━━ Supplied records

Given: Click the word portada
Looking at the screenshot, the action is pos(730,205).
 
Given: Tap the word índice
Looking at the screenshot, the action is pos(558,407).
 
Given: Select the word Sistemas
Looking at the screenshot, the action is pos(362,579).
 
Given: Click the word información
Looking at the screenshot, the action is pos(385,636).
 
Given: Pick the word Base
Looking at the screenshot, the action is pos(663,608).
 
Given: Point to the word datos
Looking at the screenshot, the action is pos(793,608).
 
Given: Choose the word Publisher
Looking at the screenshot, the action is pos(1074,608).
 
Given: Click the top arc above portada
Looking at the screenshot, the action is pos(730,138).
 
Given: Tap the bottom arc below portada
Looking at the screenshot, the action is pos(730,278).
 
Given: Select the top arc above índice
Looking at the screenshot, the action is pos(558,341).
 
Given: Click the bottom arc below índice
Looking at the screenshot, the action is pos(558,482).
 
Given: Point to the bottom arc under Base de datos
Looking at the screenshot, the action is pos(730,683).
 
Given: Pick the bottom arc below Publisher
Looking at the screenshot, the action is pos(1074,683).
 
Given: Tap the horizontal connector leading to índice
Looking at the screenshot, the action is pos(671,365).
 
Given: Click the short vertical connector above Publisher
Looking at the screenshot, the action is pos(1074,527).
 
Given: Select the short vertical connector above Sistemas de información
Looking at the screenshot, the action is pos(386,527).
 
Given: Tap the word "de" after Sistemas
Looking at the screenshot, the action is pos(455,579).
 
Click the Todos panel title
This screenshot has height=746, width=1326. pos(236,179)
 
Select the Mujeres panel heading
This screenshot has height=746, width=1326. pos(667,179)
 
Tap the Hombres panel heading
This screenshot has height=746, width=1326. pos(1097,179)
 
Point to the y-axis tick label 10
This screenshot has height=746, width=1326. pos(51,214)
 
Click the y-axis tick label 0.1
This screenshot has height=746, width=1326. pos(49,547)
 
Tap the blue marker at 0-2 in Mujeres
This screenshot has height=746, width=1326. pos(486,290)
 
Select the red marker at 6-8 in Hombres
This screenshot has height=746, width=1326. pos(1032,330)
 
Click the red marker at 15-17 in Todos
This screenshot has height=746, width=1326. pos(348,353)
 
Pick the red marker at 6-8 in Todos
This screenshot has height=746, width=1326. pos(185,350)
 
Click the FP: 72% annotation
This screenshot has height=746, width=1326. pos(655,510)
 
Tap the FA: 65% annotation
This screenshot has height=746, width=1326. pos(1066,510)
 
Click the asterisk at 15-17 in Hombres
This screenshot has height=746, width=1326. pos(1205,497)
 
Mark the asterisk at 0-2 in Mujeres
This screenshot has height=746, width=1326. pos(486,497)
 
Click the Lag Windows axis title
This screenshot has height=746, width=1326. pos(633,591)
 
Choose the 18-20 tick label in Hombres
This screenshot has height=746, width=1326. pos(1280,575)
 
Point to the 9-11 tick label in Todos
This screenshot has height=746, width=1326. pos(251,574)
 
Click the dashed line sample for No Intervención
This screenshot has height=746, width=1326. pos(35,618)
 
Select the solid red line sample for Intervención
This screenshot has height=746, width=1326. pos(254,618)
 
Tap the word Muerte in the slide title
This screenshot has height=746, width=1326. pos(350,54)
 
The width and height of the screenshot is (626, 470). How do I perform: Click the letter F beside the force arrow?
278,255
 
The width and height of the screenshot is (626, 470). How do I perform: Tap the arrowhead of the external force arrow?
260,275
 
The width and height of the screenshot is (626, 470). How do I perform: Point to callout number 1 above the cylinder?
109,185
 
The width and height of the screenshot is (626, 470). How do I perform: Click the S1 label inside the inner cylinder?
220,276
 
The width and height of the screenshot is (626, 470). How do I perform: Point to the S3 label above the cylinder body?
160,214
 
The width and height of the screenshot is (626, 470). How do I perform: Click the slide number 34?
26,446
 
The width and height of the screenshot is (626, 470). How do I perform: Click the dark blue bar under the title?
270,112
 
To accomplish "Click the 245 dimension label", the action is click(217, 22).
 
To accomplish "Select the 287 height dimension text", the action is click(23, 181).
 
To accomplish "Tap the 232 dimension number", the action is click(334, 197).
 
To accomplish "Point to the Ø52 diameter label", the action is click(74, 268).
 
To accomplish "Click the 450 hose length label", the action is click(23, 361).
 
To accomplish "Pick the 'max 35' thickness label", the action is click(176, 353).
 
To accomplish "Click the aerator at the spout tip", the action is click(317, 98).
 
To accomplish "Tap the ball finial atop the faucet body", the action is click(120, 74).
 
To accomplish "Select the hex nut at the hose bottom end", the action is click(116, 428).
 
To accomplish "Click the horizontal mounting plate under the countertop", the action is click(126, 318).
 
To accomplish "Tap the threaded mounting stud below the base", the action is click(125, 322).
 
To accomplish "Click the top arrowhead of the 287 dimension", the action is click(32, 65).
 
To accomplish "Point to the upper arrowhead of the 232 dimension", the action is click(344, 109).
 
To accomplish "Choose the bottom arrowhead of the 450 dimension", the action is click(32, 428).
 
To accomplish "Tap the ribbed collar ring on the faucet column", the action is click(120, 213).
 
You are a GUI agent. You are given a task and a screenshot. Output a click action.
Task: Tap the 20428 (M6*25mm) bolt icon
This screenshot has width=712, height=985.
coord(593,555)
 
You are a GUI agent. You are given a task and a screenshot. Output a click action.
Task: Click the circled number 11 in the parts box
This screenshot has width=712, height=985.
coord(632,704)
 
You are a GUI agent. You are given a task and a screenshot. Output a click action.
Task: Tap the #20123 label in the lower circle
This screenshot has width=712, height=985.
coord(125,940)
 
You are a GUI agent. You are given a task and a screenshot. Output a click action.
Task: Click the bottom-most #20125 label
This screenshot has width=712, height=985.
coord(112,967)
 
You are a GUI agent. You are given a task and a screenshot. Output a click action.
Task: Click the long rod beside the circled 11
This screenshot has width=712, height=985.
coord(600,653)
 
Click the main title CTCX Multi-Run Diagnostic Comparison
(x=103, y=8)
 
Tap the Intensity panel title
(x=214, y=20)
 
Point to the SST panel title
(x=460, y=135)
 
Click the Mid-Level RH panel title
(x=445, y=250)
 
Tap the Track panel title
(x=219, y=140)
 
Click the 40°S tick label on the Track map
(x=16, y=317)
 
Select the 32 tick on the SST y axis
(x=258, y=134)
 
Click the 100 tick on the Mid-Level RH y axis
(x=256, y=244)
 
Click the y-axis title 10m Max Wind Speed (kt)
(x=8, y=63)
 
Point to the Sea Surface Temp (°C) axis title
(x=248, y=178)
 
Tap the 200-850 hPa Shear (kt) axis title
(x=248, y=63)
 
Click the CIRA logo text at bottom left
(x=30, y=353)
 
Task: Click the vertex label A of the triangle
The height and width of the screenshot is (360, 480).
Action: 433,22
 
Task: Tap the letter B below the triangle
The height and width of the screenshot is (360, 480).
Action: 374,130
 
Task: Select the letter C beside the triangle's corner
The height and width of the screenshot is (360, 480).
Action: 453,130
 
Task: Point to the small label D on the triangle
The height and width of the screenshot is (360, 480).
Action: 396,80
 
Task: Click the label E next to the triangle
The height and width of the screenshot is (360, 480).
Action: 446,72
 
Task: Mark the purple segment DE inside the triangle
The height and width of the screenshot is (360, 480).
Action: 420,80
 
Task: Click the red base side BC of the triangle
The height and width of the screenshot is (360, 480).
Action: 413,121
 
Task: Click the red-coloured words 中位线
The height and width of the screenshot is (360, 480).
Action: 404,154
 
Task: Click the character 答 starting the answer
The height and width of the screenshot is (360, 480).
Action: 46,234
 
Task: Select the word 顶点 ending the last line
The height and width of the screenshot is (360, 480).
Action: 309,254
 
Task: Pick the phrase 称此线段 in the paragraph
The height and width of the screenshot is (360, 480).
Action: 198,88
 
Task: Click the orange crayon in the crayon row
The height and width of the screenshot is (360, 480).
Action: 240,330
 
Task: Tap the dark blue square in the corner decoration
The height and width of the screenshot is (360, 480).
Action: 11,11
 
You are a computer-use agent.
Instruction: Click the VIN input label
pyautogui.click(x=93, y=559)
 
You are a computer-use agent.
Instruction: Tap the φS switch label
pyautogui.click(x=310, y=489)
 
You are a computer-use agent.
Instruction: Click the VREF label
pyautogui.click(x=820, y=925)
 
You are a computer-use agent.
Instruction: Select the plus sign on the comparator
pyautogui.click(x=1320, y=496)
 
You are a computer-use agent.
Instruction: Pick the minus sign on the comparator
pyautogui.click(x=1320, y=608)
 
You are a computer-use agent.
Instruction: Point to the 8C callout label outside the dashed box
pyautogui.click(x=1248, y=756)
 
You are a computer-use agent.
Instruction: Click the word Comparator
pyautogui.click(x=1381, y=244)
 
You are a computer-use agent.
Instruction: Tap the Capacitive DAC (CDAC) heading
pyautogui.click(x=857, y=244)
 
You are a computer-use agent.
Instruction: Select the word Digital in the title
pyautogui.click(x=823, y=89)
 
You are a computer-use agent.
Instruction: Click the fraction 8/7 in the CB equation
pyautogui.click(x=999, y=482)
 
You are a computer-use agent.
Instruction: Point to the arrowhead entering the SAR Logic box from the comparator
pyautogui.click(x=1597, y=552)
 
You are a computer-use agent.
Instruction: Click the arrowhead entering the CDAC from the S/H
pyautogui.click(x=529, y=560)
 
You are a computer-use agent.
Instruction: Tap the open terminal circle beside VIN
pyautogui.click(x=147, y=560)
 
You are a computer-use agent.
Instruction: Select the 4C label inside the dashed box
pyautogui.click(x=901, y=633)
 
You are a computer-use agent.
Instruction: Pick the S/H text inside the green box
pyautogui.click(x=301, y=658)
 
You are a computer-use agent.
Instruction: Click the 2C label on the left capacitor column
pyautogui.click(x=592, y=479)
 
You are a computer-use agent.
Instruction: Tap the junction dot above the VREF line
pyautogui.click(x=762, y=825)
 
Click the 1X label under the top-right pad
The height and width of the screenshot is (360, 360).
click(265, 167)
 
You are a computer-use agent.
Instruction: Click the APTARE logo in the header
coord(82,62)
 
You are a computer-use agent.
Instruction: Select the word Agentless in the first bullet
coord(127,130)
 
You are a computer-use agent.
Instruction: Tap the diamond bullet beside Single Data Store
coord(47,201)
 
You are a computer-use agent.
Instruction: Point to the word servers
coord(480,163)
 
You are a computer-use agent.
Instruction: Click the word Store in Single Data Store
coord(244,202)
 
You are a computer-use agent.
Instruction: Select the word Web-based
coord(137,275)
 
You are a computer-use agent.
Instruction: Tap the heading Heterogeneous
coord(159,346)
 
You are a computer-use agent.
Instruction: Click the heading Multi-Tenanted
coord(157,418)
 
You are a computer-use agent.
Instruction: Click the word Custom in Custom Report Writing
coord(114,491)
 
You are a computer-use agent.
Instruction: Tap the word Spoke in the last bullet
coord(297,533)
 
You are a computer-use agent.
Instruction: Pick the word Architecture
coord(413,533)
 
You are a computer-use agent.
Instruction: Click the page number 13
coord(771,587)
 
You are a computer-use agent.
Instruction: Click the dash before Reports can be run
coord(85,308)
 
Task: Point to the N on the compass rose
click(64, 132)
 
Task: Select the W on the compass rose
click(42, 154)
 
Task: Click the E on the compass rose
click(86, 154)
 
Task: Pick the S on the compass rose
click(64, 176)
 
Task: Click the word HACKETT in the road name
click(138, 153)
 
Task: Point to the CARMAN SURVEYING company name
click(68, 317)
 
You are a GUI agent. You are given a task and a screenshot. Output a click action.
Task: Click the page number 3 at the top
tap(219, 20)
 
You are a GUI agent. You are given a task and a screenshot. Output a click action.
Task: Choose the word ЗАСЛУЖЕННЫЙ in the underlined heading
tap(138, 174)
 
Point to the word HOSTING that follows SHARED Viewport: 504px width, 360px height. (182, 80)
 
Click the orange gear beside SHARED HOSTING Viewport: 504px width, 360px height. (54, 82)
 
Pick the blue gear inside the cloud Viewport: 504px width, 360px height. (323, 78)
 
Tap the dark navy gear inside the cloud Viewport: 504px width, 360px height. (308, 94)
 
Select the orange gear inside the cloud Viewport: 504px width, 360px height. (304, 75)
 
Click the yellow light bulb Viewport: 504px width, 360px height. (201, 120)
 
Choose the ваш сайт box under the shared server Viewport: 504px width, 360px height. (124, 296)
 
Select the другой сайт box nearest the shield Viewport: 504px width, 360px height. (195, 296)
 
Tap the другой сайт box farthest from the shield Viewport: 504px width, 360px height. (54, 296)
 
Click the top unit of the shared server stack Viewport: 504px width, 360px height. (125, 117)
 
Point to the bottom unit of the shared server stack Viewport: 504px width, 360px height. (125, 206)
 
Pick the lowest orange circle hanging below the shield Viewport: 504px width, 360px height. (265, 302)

━━━━

# Your task:
Rewrite every line from the one containing "Point to the 9-11 tick label in Todos" through the one containing "This screenshot has height=746, width=1326. pos(350,54)", requests included, scaling only the answer coordinates by 1.35 and rounding each result to a whole number with halves rounded up. Output only those lines.

# Written reply:
Point to the 9-11 tick label in Todos
This screenshot has height=746, width=1326. pos(339,775)
 
Click the dashed line sample for No Intervención
This screenshot has height=746, width=1326. pos(47,834)
 
Select the solid red line sample for Intervención
This screenshot has height=746, width=1326. pos(343,834)
 
Tap the word Muerte in the slide title
This screenshot has height=746, width=1326. pos(473,73)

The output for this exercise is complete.